◆ **THE PROBLEM**
Take the entries below and reproduce exactly the portion that begins at the line containing "You are a computer-use agent." and ends at the line containing "The height and width of the screenshot is (1251, 936).", keeping both ends, dropping pictures, and adding nothing else.

◆ **GIVEN DATA**
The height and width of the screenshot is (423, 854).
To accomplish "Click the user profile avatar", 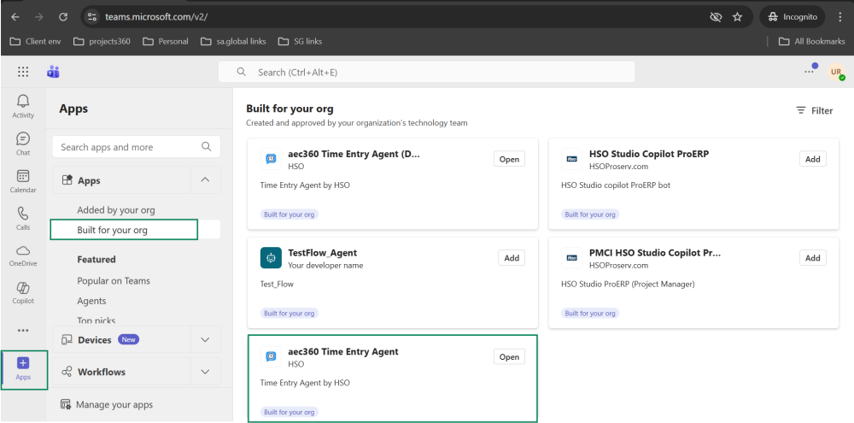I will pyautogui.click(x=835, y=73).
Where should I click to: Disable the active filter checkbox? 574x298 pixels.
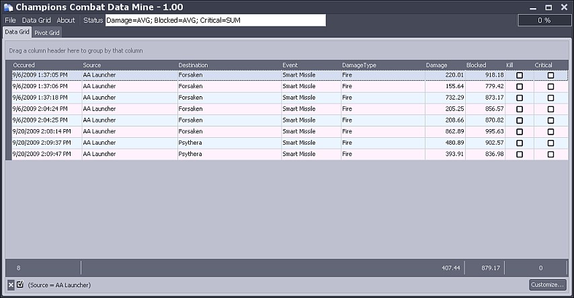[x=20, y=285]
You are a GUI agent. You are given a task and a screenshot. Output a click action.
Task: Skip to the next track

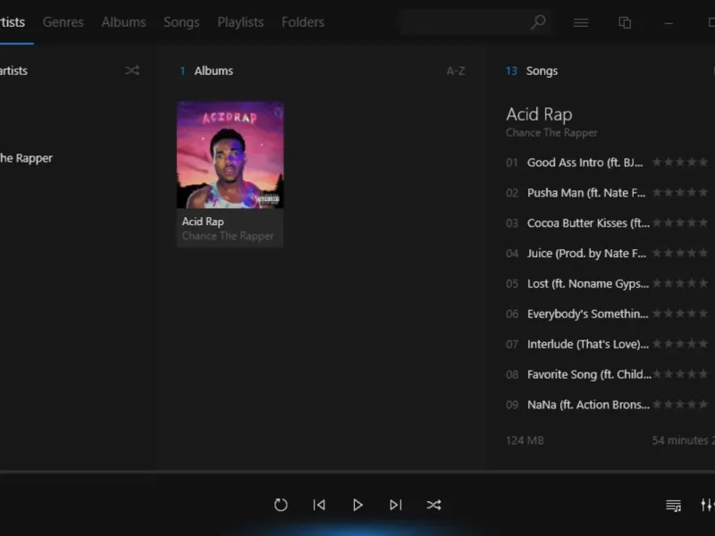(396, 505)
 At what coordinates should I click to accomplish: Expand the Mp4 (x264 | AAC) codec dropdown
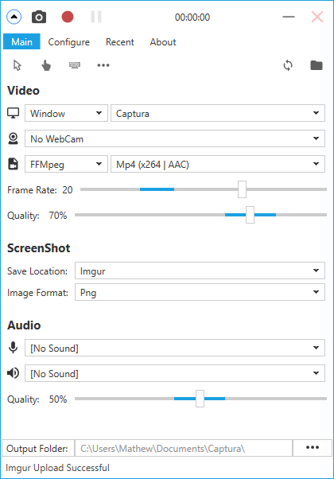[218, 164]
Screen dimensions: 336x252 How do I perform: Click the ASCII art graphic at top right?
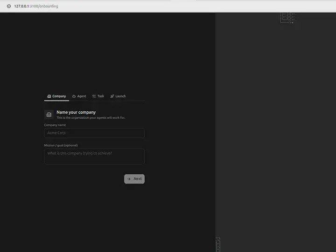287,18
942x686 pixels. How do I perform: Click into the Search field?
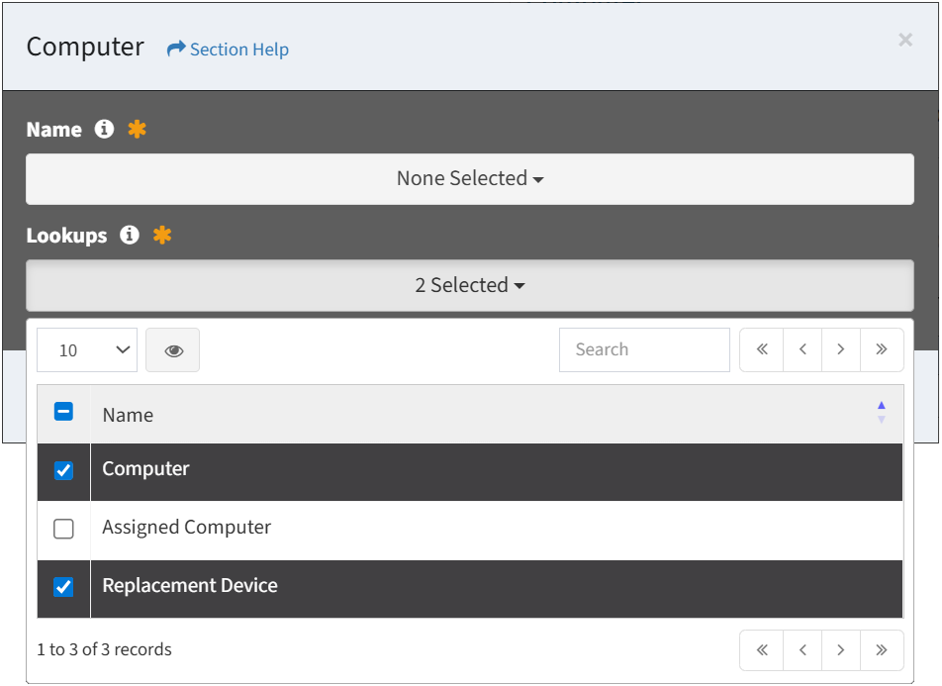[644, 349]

--

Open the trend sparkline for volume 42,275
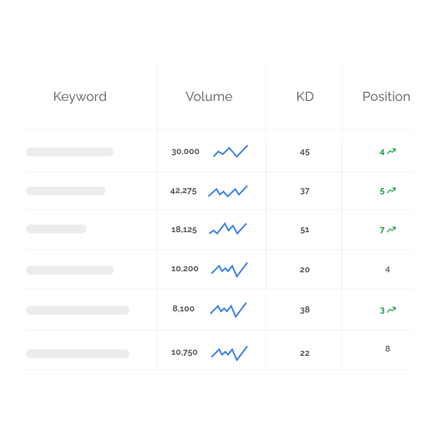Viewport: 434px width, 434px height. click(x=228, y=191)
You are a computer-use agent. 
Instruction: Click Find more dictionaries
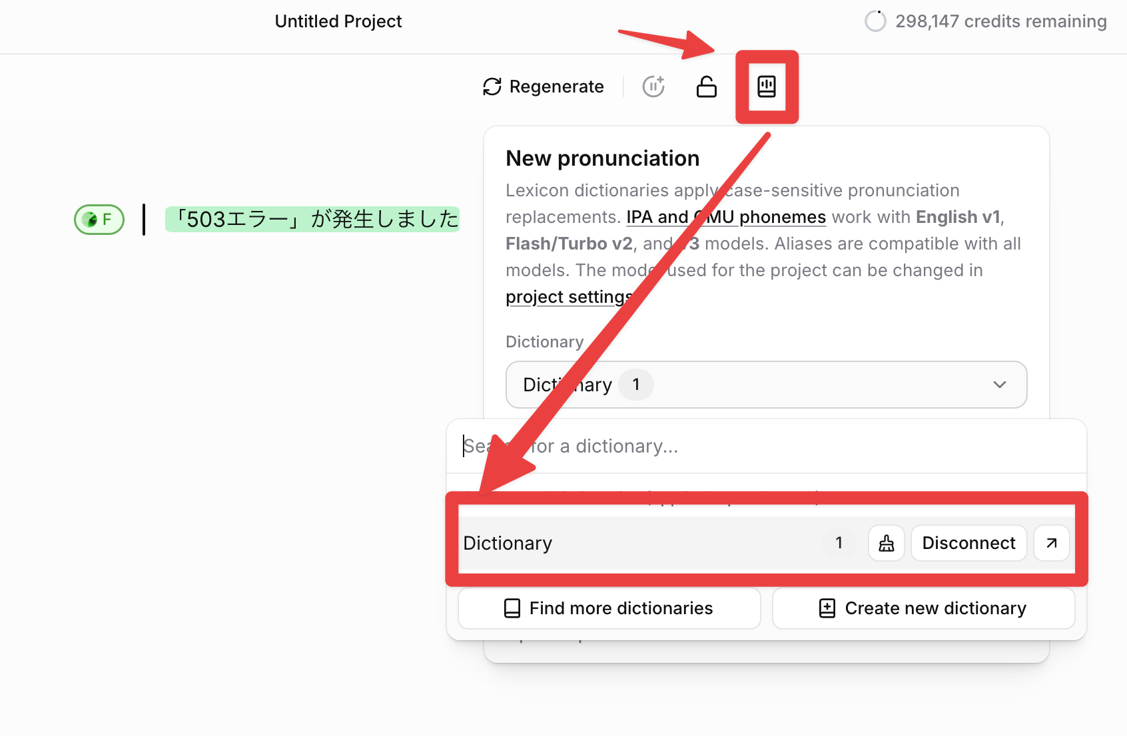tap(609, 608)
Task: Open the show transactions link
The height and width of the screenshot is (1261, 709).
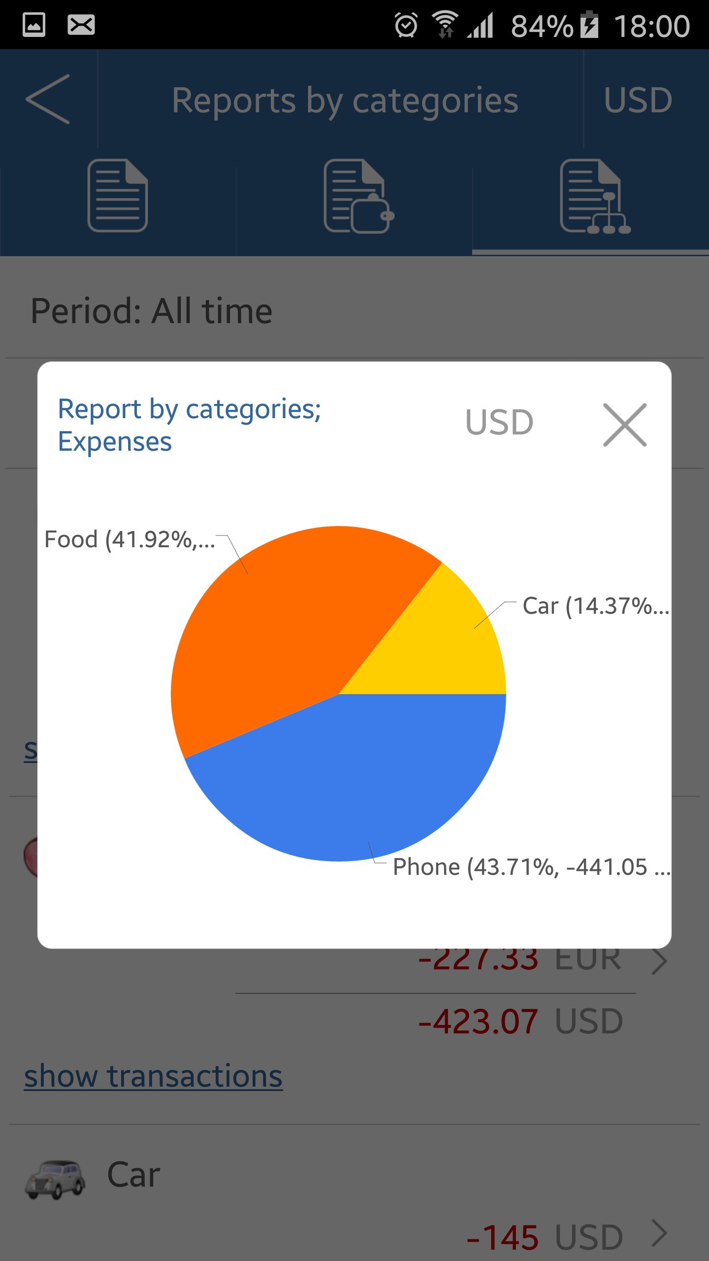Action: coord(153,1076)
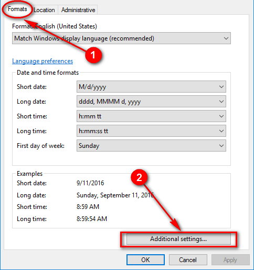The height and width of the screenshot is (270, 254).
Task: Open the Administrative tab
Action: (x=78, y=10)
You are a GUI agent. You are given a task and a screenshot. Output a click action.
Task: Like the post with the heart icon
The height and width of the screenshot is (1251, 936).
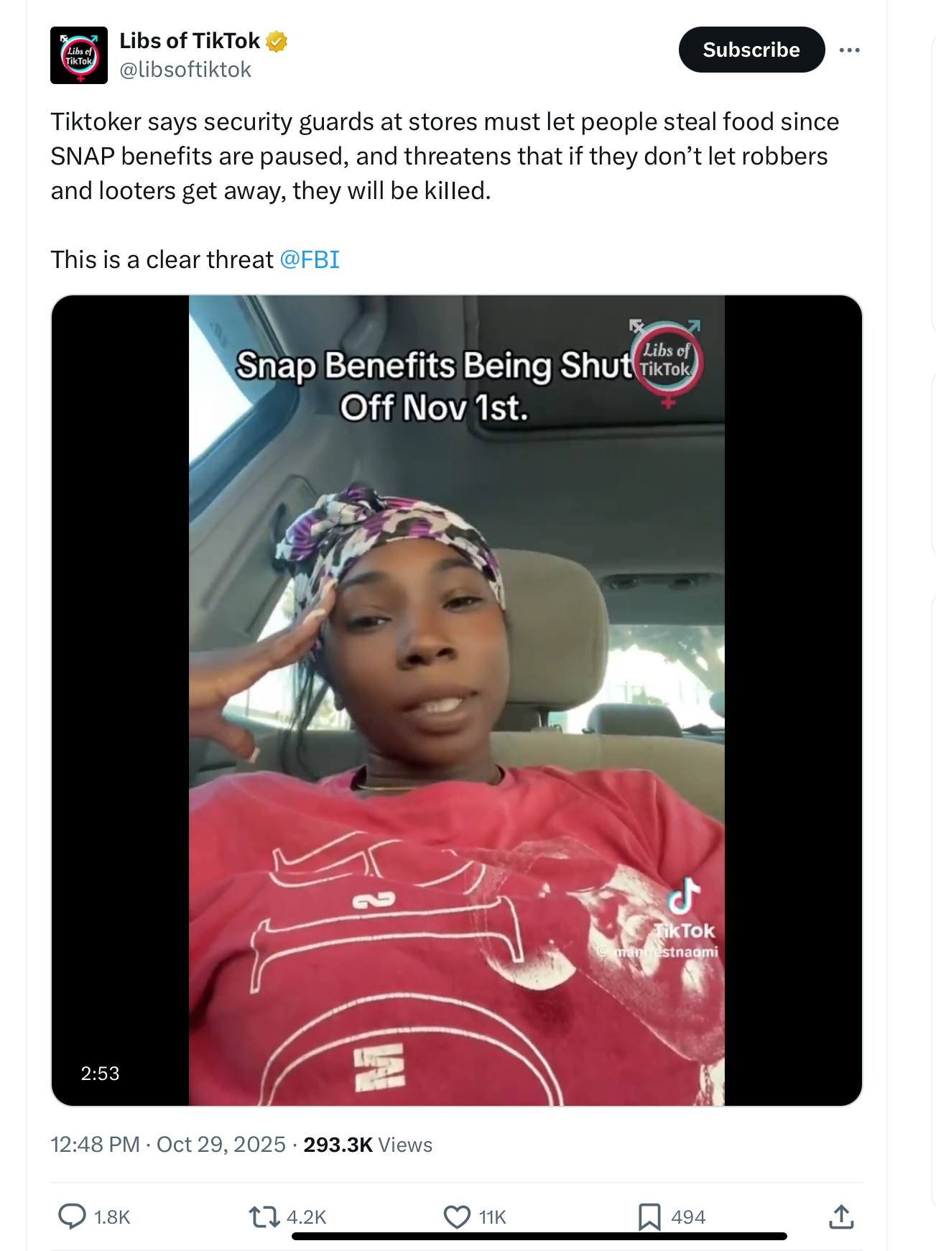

...

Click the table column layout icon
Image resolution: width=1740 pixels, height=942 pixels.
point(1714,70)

◆ **OUTPUT OF THE EXERCISE**
You are a computer-use agent. 
Instruction: Click Find more dictionaries
tap(609, 608)
Task: Open the show transactions link
The height and width of the screenshot is (1261, 709).
Action: coord(153,1076)
The height and width of the screenshot is (270, 254).
Task: Open the Administrative tab
Action: (x=78, y=10)
You are a GUI agent. You are given a task and a screenshot. Output a click action.
Task: Like the post with the heart icon
The height and width of the screenshot is (1251, 936).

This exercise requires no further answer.